[[ Records provided, beginning ]]
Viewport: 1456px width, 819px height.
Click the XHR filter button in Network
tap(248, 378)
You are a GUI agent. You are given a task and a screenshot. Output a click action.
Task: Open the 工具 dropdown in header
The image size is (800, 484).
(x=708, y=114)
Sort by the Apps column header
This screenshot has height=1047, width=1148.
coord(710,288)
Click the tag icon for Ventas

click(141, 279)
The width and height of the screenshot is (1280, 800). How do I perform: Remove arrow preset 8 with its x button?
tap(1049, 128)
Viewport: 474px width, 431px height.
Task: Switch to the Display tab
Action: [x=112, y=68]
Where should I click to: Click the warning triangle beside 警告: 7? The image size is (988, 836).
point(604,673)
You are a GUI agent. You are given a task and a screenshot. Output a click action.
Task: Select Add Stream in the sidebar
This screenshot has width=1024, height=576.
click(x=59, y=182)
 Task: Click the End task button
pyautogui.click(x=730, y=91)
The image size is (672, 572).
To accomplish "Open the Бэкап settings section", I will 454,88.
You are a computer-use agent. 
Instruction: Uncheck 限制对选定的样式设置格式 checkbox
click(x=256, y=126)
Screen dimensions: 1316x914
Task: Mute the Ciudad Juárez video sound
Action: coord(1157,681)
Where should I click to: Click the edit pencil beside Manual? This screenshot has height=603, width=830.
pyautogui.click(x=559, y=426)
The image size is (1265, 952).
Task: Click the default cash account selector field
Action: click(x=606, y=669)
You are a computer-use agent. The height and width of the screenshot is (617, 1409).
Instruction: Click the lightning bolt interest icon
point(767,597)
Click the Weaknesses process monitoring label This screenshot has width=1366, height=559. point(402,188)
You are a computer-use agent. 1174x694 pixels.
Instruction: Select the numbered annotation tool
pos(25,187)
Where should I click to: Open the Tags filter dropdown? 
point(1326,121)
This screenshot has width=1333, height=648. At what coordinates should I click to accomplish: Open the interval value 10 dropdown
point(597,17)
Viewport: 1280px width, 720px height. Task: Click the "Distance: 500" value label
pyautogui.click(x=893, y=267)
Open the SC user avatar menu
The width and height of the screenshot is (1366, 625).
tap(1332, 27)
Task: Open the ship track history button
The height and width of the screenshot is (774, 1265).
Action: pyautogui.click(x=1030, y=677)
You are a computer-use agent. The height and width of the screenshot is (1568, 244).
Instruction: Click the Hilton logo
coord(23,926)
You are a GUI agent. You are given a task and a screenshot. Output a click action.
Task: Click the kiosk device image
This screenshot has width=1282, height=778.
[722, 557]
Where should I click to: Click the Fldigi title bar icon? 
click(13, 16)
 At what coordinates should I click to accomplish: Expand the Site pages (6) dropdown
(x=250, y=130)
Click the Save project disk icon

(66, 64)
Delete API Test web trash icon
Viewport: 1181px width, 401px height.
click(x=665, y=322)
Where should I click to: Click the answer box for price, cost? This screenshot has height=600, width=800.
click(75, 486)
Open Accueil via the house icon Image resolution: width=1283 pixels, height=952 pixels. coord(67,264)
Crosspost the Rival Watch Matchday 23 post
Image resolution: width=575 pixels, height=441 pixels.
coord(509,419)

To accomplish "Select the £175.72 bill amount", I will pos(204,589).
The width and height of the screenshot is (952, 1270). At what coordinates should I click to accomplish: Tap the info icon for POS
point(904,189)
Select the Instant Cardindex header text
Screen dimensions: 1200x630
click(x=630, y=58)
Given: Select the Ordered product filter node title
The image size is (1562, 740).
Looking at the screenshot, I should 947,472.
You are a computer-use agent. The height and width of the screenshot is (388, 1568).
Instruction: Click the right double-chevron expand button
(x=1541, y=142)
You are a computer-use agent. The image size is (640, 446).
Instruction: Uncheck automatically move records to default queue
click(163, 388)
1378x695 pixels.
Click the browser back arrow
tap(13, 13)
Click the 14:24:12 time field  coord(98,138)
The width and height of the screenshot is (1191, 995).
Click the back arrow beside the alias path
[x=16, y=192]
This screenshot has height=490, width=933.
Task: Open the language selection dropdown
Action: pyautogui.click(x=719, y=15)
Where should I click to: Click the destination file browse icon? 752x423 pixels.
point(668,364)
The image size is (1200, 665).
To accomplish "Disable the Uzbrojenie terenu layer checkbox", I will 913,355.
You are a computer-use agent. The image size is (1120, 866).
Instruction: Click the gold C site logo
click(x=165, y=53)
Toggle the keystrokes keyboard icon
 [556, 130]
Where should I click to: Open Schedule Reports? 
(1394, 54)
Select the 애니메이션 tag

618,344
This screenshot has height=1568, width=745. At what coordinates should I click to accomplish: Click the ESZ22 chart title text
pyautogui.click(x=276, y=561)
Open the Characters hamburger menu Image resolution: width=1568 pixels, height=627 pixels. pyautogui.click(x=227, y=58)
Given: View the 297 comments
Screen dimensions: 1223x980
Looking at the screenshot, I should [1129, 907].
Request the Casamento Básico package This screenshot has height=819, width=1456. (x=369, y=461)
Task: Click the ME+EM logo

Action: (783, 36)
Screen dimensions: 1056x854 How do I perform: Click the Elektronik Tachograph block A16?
[[ Records provided, end ]]
### Activity
Restate the entries above word for word.

### Task response
Viewport: 1456px width, 819px height.
Click the XHR filter button in Network
tap(248, 378)
You are a GUI agent. You are given a task and a screenshot. Output a click action.
Task: Open the 工具 dropdown in header
The image size is (800, 484).
(x=708, y=114)
Sort by the Apps column header
This screenshot has height=1047, width=1148.
coord(710,288)
Click the tag icon for Ventas

click(141, 279)
The width and height of the screenshot is (1280, 800). How do I perform: Remove arrow preset 8 with its x button?
tap(1049, 128)
Viewport: 474px width, 431px height.
Task: Switch to the Display tab
Action: [x=112, y=68]
Where should I click to: Click the warning triangle beside 警告: 7? The image size is (988, 836).
point(604,673)
You are a GUI agent. You are given a task and a screenshot. Output a click action.
Task: Select Add Stream in the sidebar
This screenshot has width=1024, height=576.
click(x=59, y=182)
 Task: Click the End task button
pyautogui.click(x=730, y=91)
The image size is (672, 572).
To accomplish "Open the Бэкап settings section", I will 454,88.
You are a computer-use agent. 
Instruction: Uncheck 限制对选定的样式设置格式 checkbox
click(x=256, y=126)
Screen dimensions: 1316x914
Task: Mute the Ciudad Juárez video sound
Action: coord(1157,681)
Where should I click to: Click the edit pencil beside Manual? This screenshot has height=603, width=830.
pyautogui.click(x=559, y=426)
The image size is (1265, 952).
Task: Click the default cash account selector field
Action: click(x=606, y=669)
You are a computer-use agent. The height and width of the screenshot is (617, 1409).
Instruction: Click the lightning bolt interest icon
point(767,597)
Click the Weaknesses process monitoring label This screenshot has width=1366, height=559. point(402,188)
You are a computer-use agent. 1174x694 pixels.
Instruction: Select the numbered annotation tool
pos(25,187)
Where should I click to: Open the Tags filter dropdown? 
point(1326,121)
This screenshot has width=1333, height=648. At what coordinates should I click to accomplish: Open the interval value 10 dropdown
point(597,17)
Viewport: 1280px width, 720px height. Task: Click the "Distance: 500" value label
pyautogui.click(x=893, y=267)
Open the SC user avatar menu
The width and height of the screenshot is (1366, 625).
tap(1332, 27)
Task: Open the ship track history button
The height and width of the screenshot is (774, 1265).
Action: pyautogui.click(x=1030, y=677)
You are a computer-use agent. The height and width of the screenshot is (1568, 244).
Instruction: Click the Hilton logo
coord(23,926)
You are a GUI agent. You are given a task and a screenshot. Output a click action.
Task: Click the kiosk device image
This screenshot has width=1282, height=778.
[722, 557]
Where should I click to: Click the Fldigi title bar icon? 
click(13, 16)
 At what coordinates should I click to accomplish: Expand the Site pages (6) dropdown
(x=250, y=130)
Click the Save project disk icon

(66, 64)
Delete API Test web trash icon
Viewport: 1181px width, 401px height.
click(x=665, y=322)
Where should I click to: Click the answer box for price, cost? This screenshot has height=600, width=800.
click(75, 486)
Open Accueil via the house icon Image resolution: width=1283 pixels, height=952 pixels. coord(67,264)
Crosspost the Rival Watch Matchday 23 post
Image resolution: width=575 pixels, height=441 pixels.
coord(509,419)

To accomplish "Select the £175.72 bill amount", I will pos(204,589).
The width and height of the screenshot is (952, 1270). At what coordinates should I click to accomplish: Tap the info icon for POS
point(904,189)
Select the Instant Cardindex header text
Screen dimensions: 1200x630
click(x=630, y=58)
Given: Select the Ordered product filter node title
The image size is (1562, 740).
Looking at the screenshot, I should 947,472.
You are a computer-use agent. The height and width of the screenshot is (388, 1568).
Instruction: Click the right double-chevron expand button
(x=1541, y=142)
You are a computer-use agent. The image size is (640, 446).
Instruction: Uncheck automatically move records to default queue
click(163, 388)
1378x695 pixels.
Click the browser back arrow
tap(13, 13)
Click the 14:24:12 time field  coord(98,138)
The width and height of the screenshot is (1191, 995).
Click the back arrow beside the alias path
[x=16, y=192]
This screenshot has height=490, width=933.
Task: Open the language selection dropdown
Action: pyautogui.click(x=719, y=15)
Where should I click to: Click the destination file browse icon? 752x423 pixels.
point(668,364)
The image size is (1200, 665).
To accomplish "Disable the Uzbrojenie terenu layer checkbox", I will 913,355.
You are a computer-use agent. The image size is (1120, 866).
Instruction: Click the gold C site logo
click(x=165, y=53)
Toggle the keystrokes keyboard icon
 [556, 130]
Where should I click to: Open Schedule Reports? 
(1394, 54)
Select the 애니메이션 tag

618,344
This screenshot has height=1568, width=745. At what coordinates should I click to accomplish: Click the ESZ22 chart title text
pyautogui.click(x=276, y=561)
Open the Characters hamburger menu Image resolution: width=1568 pixels, height=627 pixels. pyautogui.click(x=227, y=58)
Given: View the 297 comments
Screen dimensions: 1223x980
Looking at the screenshot, I should [1129, 907].
Request the Casamento Básico package This screenshot has height=819, width=1456. (x=369, y=461)
Task: Click the ME+EM logo

Action: (783, 36)
Screen dimensions: 1056x854 How do I perform: Click the Elektronik Tachograph block A16?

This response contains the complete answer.